Goals:
(A) In the rulemaking notice, translate the sentence "Submit comments by April 15, 2002." into Spanish.
(B) Tally the lines of the records that contain the string "Open", with case counting, and give only the number.

Document section:
────────────────────

Nuclear Regulatory Commission.

ACTION:

Supplemental petition for rulemaking; notice of receipt.

SUMMARY:

The Nuclear Regulatory Commission (NRC) has received and requests public comment on a supplement to his original petition for rulemaking (PRM-50-73) filed with the Commission by Robert H. Leyse. The supplemental petition was docketed by the Commission and has been assigned Docket No. PRM-50-73A. The petitioner requests, in this supplement to his earlier petition, that the NRC amend its regulations on the acceptance criteria for emergency core cooling systems for light-water nuclear power reactors to address the impact of severe crud deposits on fuel bundle coolability during normal operation of a light-water-reactor (LWR).

DATES:

Submit comments by April 15, 2002. Comments received after this date will be considered if it is practical to do so, but the Commission is able to assure consideration only for comments received on or before this date.

ADDRESSES:

Submit written comments to the Secretary of the Commission, U.S. Nuclear Regulatory Commission, Washington, DC 20555-0001, Attention: Rulemakings and Adjudications Staff. Deliver comments to: 11555 Rockville Pike, Rockville, Maryland, between 7:30 a.m. and 4:15 p.m. Federal workdays.

For a copy of the petition, write to Michael T. Lesar, Chief, Rules and Directives Branch, Division of Administrative Services, Office of Administration, U.S. Nuclear Regulatory Commission, Washington, DC 20555-0001.

────────────────────

Items:
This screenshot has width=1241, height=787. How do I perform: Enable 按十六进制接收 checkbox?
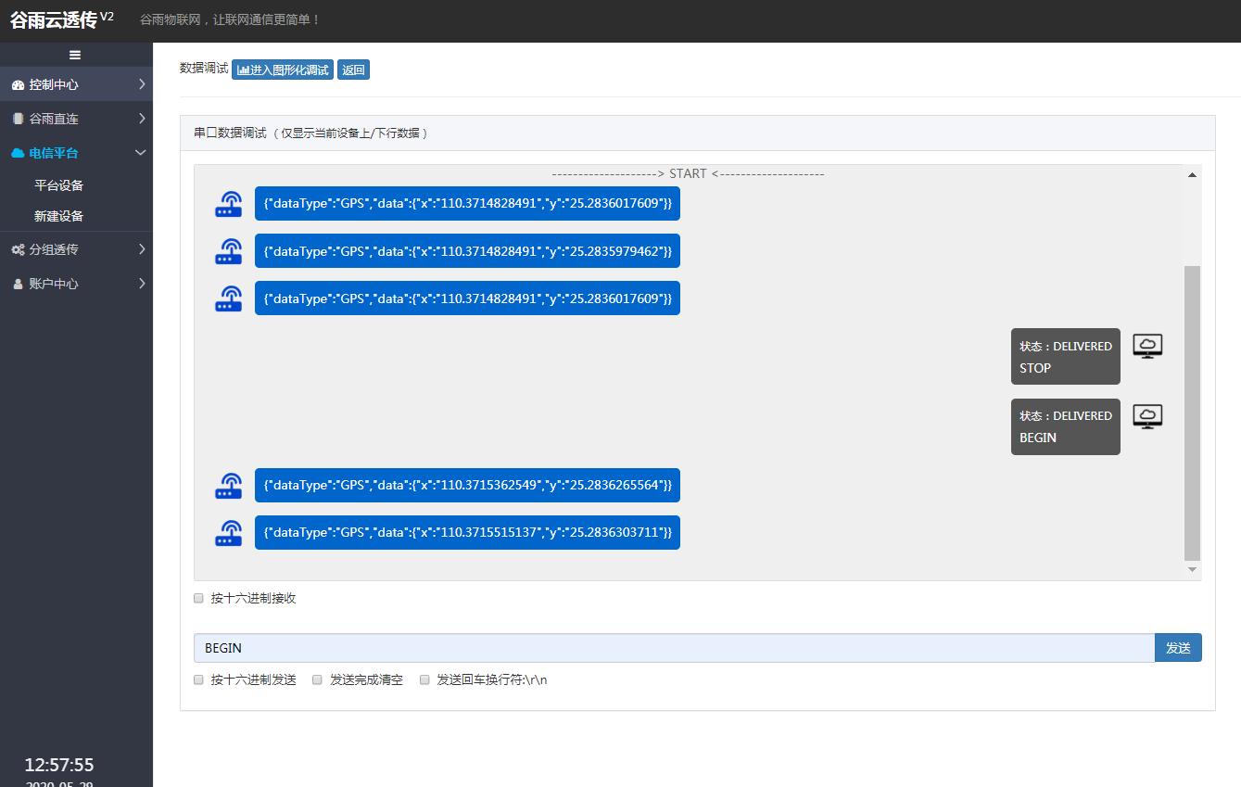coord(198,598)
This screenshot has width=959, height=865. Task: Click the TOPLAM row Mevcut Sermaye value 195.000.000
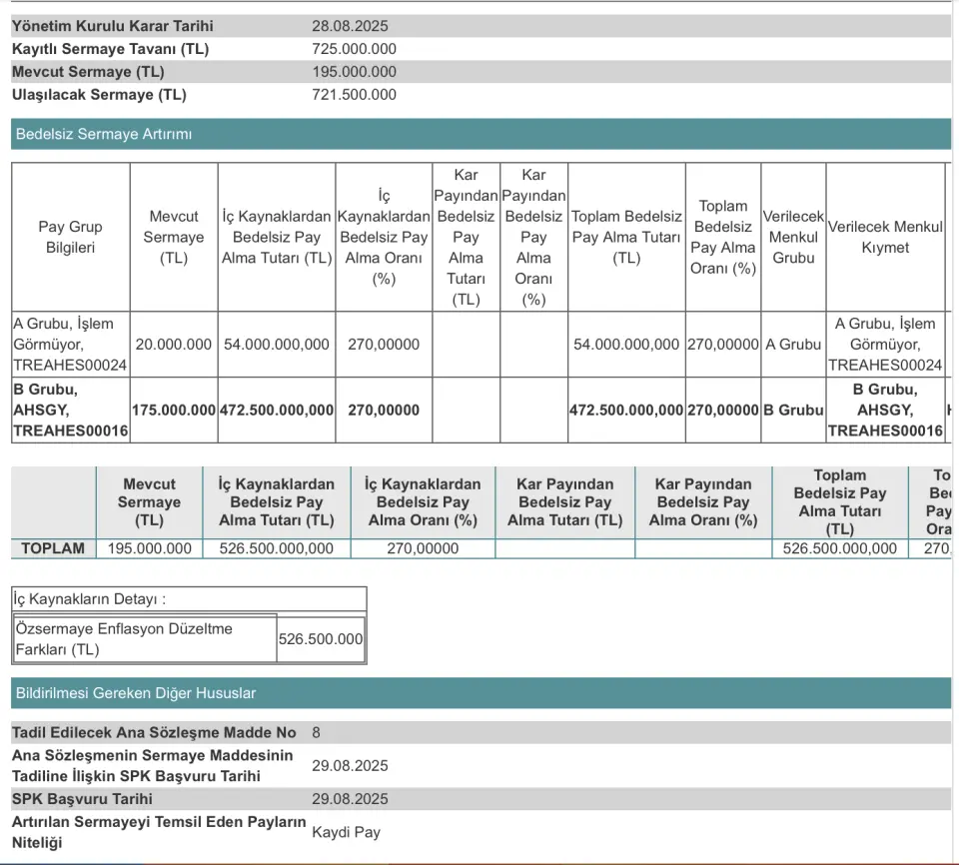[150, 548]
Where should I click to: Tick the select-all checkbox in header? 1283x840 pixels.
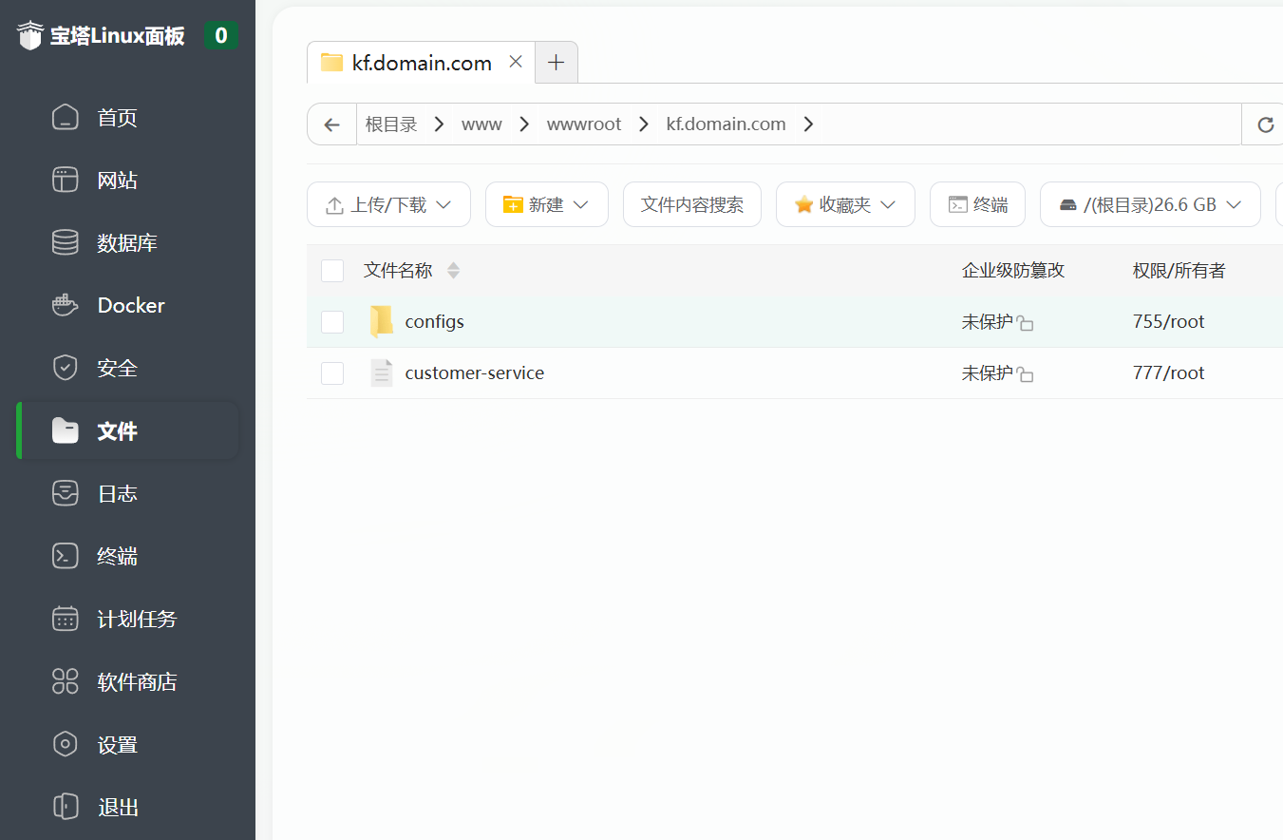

────────────────────

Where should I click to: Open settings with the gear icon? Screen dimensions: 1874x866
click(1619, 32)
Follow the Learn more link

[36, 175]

────────────────────

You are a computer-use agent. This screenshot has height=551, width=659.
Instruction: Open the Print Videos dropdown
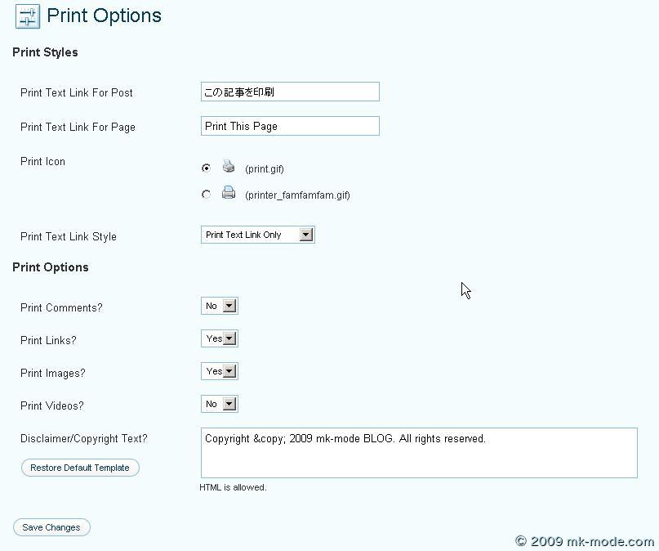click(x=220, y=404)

────────────────────

Full answers:
(A) Presente sus comentarios a más tardar el 15 de abril de 2002.

(B) 2